How do you deal with AI scrapers on your blog?

With large language models needing increasing amounts of training data to feed their algorithms, content creators have to deal with incresing numbers of AI scrapers trying to use their content to train these models. AI models effectively get to use human creativitiy for free and answer search queries on the search pages themselves rather then direct users to external sources like blogs. This has the potential to impact website traffic because the search engines have less of a need to send their users to extenal sites.

I’m curious how creators are dealing with AI scrapers on their sites and what solutions have you decided on? I can see three general positions about this issue with room for granularity in between:

  1. Accept that AI scrapers are hear to stay and let them use your content without trying to stop or inhibit them.
  2. Use the robots.txt file to block AI scrapers on your site. This only works for bots that respect the rules in robots.txt. Perplexity was recently accused of lying about its user agent and ignoring robots.txt. And Ghost Pro starter users can’t upload a custom theme and change the default robots.txt file, so this option may have minimal impact.
  3. Proxy your site behind a CDN like cloudflare that let’s you block AI scrapers. This may be the most draconian approach and may also block some false positives, but this may be the only way to block bots that don’t honor robots.txt. But AFAIK, this option won’t work with Ghost Pro because they provide a CDN through Fastly which is not configurable to the end user.

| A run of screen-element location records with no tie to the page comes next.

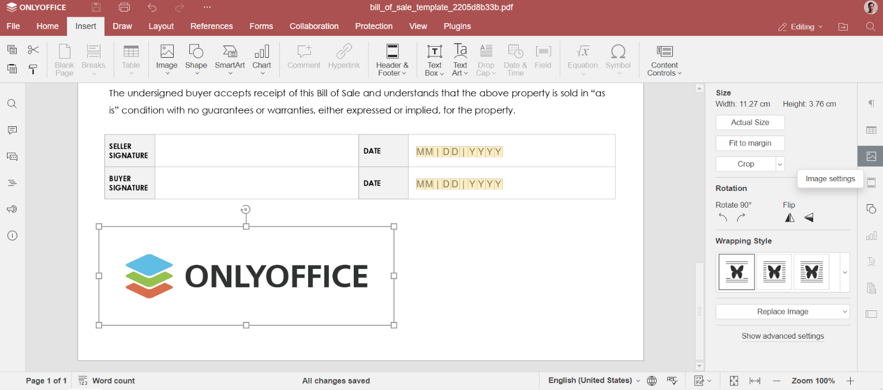This screenshot has width=883, height=390.
Task: Click the Actual Size button
Action: (x=750, y=122)
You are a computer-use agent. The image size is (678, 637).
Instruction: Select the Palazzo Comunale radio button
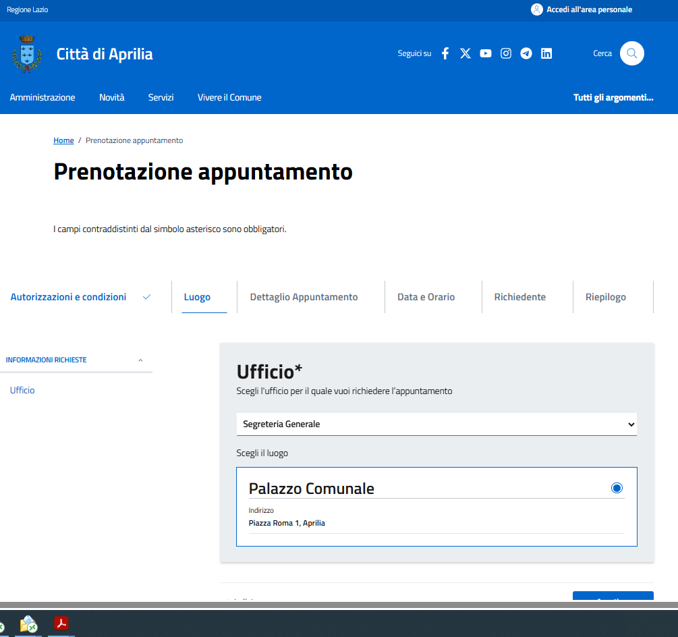[617, 488]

So what approaches are you using for your blog or are you not worried about it at all?

1 Like

Make sure the unique content you make is locked behind the paywall, make some portion (SEO, linkbait, listicles) full access but then have good high quality info behind your membership and that they have to login to read.

Since not rendered without sign in those are fully isolated and your content only in that setup.

1 Like

Good point about the protected content. Hardest decision is to know what to make public and what to project.

I will not argue, but I have begun to split it like this:

old style SEO Keyword - public through general info, member for anything after in real unique detail

Pinterest - public

Social Question - simple answer in first 3 paragraphs, member for anything after in real detail

Actual unique - simple answer in first 3 paragraphs, member for anything after in real detail

affiliate content - 100% public no wall

To me offering a free tier that I can email after is more valuable then just giving it all away for free anymore, Google started a war, now they should get the punishment for those bad decisions.

Work harder to find those 1000 Superfans, stop trying to be the answer to everything as Google punishes for this now haphazardly.

2 Likes